A forza di accettare se stessi, che è la prospettiva giusta per maturare la consapevolezza dell’appartenenza a Dio, i santi hanno compreso che il segreto della santificazione sta nell’affidarsi continuamente a Dio. Forse c’è qui un’azione di tipo volontaristico; ma essa tuttavia è del tutto positiva, efficiente, creativa: fa maturare in noi la certezza dell’accompagnamento di Dio, mediante quel dono di umiltà che cresce nella consapevolezza, arrendevole e catartica, dei nostri limiti.

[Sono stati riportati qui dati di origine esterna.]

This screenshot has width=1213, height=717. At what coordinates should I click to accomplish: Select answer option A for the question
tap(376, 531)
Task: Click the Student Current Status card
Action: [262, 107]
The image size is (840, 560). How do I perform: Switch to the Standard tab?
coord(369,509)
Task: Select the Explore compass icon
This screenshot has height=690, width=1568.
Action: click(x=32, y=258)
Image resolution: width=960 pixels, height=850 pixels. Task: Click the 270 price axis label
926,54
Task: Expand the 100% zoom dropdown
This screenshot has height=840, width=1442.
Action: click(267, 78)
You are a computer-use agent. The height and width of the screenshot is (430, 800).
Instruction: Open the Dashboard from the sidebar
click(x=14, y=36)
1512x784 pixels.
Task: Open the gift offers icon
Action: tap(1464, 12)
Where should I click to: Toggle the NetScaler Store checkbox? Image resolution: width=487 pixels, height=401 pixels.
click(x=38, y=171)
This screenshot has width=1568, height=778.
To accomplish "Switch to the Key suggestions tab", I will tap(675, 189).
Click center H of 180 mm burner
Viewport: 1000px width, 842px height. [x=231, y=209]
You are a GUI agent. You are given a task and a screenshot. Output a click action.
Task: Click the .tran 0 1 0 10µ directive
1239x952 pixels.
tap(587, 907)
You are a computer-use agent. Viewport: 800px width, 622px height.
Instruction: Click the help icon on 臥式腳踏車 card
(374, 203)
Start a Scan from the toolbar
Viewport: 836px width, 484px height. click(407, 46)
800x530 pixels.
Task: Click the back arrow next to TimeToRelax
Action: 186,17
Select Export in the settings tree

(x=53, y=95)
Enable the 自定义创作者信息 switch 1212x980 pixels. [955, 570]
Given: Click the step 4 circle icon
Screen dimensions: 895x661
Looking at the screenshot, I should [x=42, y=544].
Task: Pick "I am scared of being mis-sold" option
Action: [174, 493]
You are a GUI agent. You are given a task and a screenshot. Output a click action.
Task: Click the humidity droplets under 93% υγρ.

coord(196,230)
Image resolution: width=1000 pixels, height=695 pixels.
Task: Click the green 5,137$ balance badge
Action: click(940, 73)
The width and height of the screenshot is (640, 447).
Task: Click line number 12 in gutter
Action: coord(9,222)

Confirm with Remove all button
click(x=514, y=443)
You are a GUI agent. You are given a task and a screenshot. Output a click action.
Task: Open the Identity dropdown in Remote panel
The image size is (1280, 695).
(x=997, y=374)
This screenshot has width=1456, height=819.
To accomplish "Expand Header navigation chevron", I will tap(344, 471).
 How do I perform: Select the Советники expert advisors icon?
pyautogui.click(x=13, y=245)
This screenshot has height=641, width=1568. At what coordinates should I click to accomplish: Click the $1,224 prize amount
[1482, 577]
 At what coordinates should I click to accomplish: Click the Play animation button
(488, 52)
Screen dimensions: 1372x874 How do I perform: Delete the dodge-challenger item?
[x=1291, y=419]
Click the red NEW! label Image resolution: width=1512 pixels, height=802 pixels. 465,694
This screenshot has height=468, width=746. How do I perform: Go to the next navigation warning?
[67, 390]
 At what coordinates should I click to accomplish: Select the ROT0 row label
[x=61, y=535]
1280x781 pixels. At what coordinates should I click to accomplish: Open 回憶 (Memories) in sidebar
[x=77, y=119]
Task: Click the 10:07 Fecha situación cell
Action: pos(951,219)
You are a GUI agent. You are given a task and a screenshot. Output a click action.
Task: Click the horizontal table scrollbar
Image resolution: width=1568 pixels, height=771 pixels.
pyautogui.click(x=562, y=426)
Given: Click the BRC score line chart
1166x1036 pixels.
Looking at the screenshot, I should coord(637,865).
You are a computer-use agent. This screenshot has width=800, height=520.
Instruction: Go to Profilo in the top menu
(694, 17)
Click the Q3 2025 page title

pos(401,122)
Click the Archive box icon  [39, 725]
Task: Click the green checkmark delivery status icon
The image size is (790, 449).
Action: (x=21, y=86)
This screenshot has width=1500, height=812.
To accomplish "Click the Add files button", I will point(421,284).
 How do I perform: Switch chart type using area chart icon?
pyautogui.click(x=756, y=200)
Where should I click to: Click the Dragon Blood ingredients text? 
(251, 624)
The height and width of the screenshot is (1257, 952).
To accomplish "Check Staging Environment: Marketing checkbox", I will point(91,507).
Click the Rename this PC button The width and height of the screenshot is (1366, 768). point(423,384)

Quando Paolo afferma che basta la grazia per crescere nella santità, cioè nella relazione con Dio in modo più cosciente possibile, intende parlare di quell’operazione redentiva che Gesù ha sancito con il dono della sua vita. Quest’operazione agisce efficacemente in chi si lascia condurre, in chi è umile, in chi sa offrire le sue debolezze senza mai ritorcerle sugli altri. Nella vita esemplare delle persone sante non vi sono inclinazioni alla santità di tipo genetico, salvo ovviamente quella disposizione primordiale che è la santità creaturale, ma l’intervento potente della chàris (grazia) di Gesù. Essa si mette in moto con la consapevolezza dei nostri limiti, accettati in modo oblativo, pacificato, riconciliato. Da quest’arrendevolezza davanti a Dio nasce l’umiltà, basamento esistenziale per il processo di santificazione. Non si può infatti essere santi, senza questa virtù che delimita serratamente il modo di concepire la santità. Papa Francesco, in Gaudete et exsultate al n. 7, lo esplica con coraggio: «Mi piace vedere la santità nel popolo di Dio paziente: nei genitori che crescono con tanto amore i loro figli, negli uomini e nelle donne che lavorano per portare il pane a casa, nei malati, nelle religiose anziane che continuano a sorridere».